_What is expected_
Could each entry be returned exactly as it appears?

_Extracted material_

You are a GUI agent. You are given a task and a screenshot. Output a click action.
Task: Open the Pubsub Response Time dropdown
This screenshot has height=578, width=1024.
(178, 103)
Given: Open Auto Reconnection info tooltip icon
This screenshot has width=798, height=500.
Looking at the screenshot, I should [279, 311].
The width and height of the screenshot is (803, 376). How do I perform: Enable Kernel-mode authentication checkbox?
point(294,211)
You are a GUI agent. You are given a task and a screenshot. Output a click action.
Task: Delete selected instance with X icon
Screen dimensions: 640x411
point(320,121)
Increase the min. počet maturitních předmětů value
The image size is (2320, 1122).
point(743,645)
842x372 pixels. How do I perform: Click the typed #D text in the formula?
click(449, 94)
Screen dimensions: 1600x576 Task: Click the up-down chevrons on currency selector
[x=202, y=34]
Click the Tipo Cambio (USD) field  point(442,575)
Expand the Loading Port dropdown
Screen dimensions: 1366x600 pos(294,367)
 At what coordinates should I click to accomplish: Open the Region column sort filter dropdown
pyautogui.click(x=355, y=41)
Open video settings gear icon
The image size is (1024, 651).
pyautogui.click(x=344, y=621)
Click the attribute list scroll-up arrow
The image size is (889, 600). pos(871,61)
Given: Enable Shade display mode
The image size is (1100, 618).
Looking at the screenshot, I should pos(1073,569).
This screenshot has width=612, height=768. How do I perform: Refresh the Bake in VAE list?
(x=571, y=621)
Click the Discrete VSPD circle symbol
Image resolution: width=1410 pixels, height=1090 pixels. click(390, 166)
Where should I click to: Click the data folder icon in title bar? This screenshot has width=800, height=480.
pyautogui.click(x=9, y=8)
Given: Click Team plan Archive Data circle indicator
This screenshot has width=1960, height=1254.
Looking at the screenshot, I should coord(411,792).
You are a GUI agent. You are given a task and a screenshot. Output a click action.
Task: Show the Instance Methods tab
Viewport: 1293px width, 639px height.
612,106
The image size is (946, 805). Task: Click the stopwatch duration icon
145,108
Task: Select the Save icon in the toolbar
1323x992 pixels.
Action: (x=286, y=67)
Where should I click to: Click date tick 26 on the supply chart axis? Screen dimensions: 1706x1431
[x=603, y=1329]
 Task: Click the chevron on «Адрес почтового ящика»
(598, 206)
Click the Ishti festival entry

_The completed task_
You are a GUI agent. You are given a task and a screenshot. Output a click action.
Task: Open the Pubsub Response Time dropdown
This screenshot has height=578, width=1024.
(178, 103)
Given: Open Auto Reconnection info tooltip icon
This screenshot has width=798, height=500.
Looking at the screenshot, I should [279, 311].
The width and height of the screenshot is (803, 376). How do I perform: Enable Kernel-mode authentication checkbox?
point(294,211)
You are a GUI agent. You are given a task and a screenshot. Output a click action.
Task: Delete selected instance with X icon
Screen dimensions: 640x411
point(320,121)
Increase the min. počet maturitních předmětů value
The image size is (2320, 1122).
point(743,645)
842x372 pixels. How do I perform: Click the typed #D text in the formula?
click(449, 94)
Screen dimensions: 1600x576 Task: Click the up-down chevrons on currency selector
[x=202, y=34]
Click the Tipo Cambio (USD) field  point(442,575)
Expand the Loading Port dropdown
Screen dimensions: 1366x600 pos(294,367)
 At what coordinates should I click to accomplish: Open the Region column sort filter dropdown
pyautogui.click(x=355, y=41)
Open video settings gear icon
The image size is (1024, 651).
pyautogui.click(x=344, y=621)
Click the attribute list scroll-up arrow
The image size is (889, 600). pos(871,61)
Given: Enable Shade display mode
The image size is (1100, 618).
Looking at the screenshot, I should pos(1073,569).
This screenshot has width=612, height=768. How do I perform: Refresh the Bake in VAE list?
(x=571, y=621)
Click the Discrete VSPD circle symbol
Image resolution: width=1410 pixels, height=1090 pixels. click(390, 166)
Where should I click to: Click the data folder icon in title bar? This screenshot has width=800, height=480.
pyautogui.click(x=9, y=8)
Given: Click Team plan Archive Data circle indicator
This screenshot has width=1960, height=1254.
Looking at the screenshot, I should coord(411,792).
You are a GUI agent. You are given a task and a screenshot. Output a click action.
Task: Show the Instance Methods tab
Viewport: 1293px width, 639px height.
612,106
The image size is (946, 805). Task: Click the stopwatch duration icon
145,108
Task: Select the Save icon in the toolbar
1323x992 pixels.
Action: (x=286, y=67)
Where should I click to: Click date tick 26 on the supply chart axis? Screen dimensions: 1706x1431
[x=603, y=1329]
 Task: Click the chevron on «Адрес почтового ящика»
(598, 206)
Click the Ishti festival entry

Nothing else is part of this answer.